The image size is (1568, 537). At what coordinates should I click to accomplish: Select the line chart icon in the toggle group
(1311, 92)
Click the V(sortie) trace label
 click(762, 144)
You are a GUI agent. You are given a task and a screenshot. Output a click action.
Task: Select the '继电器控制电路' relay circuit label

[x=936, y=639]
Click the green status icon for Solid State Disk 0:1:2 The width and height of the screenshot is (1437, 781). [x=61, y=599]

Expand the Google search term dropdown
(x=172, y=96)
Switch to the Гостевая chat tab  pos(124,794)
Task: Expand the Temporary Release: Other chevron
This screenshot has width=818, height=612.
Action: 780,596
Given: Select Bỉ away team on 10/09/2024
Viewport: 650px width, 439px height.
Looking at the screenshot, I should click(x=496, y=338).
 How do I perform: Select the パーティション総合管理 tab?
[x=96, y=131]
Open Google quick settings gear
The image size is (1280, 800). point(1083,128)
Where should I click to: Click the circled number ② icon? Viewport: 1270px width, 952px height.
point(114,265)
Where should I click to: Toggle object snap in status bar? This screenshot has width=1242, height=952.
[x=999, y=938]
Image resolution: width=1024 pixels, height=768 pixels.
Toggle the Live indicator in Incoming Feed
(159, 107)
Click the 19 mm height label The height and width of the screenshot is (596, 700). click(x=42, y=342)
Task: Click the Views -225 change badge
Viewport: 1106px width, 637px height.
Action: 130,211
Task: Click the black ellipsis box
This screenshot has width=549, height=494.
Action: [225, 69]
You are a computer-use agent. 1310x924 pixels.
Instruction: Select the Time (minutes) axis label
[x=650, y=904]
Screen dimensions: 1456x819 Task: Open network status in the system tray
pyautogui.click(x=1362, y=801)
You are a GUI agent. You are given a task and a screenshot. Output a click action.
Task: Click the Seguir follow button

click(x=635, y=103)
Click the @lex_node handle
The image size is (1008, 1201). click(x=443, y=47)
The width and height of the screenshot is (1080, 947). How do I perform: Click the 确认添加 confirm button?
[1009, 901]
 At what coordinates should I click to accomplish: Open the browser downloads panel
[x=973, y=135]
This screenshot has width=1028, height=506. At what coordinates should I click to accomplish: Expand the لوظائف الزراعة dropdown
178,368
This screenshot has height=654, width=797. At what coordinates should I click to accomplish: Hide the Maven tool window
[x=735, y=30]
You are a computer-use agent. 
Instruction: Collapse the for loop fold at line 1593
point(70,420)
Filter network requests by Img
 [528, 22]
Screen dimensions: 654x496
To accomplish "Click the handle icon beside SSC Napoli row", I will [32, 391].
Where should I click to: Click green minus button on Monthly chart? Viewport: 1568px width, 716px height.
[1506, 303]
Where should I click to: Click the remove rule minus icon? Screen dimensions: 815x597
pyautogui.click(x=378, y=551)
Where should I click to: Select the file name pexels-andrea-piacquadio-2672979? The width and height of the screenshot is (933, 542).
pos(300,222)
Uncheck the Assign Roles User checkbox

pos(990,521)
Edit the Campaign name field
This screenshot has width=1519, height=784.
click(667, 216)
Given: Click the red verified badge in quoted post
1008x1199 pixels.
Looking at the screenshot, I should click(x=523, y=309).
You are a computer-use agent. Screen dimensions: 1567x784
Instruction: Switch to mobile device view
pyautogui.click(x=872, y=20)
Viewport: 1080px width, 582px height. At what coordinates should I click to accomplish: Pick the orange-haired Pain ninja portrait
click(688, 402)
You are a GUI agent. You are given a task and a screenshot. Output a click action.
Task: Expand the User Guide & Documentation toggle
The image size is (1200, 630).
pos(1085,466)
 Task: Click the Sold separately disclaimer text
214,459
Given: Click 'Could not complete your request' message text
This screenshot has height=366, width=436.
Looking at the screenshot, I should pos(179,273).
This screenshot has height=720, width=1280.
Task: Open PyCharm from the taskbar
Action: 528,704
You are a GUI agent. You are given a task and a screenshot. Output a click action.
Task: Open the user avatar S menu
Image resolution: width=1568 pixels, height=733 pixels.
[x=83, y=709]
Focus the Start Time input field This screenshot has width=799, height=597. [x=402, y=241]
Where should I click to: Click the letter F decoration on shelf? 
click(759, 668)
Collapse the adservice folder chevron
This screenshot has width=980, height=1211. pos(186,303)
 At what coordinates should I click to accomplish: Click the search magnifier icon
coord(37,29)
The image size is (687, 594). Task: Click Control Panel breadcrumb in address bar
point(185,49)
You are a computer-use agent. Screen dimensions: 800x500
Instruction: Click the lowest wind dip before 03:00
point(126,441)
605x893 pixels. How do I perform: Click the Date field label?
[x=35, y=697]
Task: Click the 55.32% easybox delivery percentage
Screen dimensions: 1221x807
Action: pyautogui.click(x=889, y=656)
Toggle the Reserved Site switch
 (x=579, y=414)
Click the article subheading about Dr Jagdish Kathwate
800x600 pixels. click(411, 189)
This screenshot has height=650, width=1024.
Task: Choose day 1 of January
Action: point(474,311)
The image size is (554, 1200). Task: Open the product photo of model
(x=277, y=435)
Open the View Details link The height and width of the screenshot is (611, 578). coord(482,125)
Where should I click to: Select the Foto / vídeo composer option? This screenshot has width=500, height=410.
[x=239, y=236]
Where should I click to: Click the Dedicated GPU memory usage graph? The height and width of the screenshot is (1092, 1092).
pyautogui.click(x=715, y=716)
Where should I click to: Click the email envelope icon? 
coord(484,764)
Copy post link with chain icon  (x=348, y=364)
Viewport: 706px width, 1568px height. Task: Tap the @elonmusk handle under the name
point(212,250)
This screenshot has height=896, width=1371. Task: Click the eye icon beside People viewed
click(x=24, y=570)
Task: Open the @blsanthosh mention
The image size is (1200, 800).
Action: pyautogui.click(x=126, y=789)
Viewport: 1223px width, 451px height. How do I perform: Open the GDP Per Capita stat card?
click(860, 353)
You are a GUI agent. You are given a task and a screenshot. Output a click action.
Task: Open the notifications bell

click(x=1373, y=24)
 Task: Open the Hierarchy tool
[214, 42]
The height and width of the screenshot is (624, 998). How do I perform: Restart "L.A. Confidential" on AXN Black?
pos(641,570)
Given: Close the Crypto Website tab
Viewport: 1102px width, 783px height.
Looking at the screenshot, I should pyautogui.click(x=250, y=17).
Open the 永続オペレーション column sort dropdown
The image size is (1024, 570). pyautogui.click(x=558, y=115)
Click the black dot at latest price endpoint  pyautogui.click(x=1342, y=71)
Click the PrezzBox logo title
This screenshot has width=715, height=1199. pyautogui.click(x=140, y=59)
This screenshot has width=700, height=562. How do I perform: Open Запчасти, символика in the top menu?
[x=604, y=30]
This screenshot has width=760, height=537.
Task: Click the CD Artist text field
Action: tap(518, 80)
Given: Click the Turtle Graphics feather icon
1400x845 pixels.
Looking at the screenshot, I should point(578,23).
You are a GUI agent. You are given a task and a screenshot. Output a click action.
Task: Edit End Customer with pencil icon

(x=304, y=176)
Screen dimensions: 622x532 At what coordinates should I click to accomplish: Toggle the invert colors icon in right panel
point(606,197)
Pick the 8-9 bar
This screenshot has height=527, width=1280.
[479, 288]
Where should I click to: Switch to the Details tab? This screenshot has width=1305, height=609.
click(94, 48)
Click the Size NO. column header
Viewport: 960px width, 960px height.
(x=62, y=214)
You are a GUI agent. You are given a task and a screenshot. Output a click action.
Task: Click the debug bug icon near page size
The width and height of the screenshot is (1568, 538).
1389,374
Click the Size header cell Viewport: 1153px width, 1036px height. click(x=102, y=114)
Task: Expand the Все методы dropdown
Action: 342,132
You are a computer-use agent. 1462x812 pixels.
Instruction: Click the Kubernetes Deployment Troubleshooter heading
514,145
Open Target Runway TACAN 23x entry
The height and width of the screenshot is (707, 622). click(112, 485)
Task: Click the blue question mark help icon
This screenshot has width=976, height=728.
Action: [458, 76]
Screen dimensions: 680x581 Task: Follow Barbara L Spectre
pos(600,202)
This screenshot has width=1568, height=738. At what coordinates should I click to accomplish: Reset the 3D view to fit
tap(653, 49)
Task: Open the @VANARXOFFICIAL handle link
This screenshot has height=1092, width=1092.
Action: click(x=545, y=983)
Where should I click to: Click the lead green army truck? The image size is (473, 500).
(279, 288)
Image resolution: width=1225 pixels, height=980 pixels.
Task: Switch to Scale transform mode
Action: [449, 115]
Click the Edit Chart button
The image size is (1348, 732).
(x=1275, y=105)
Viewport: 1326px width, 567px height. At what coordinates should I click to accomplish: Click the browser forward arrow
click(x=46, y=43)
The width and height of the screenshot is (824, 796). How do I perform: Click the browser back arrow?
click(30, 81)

————————

Exercise objective:
Go through the lines above and copy any that contain "link".

Response to the task:
Open the View Details link The height and width of the screenshot is (611, 578). coord(482,125)
Copy post link with chain icon  (x=348, y=364)
Task: Open the @VANARXOFFICIAL handle link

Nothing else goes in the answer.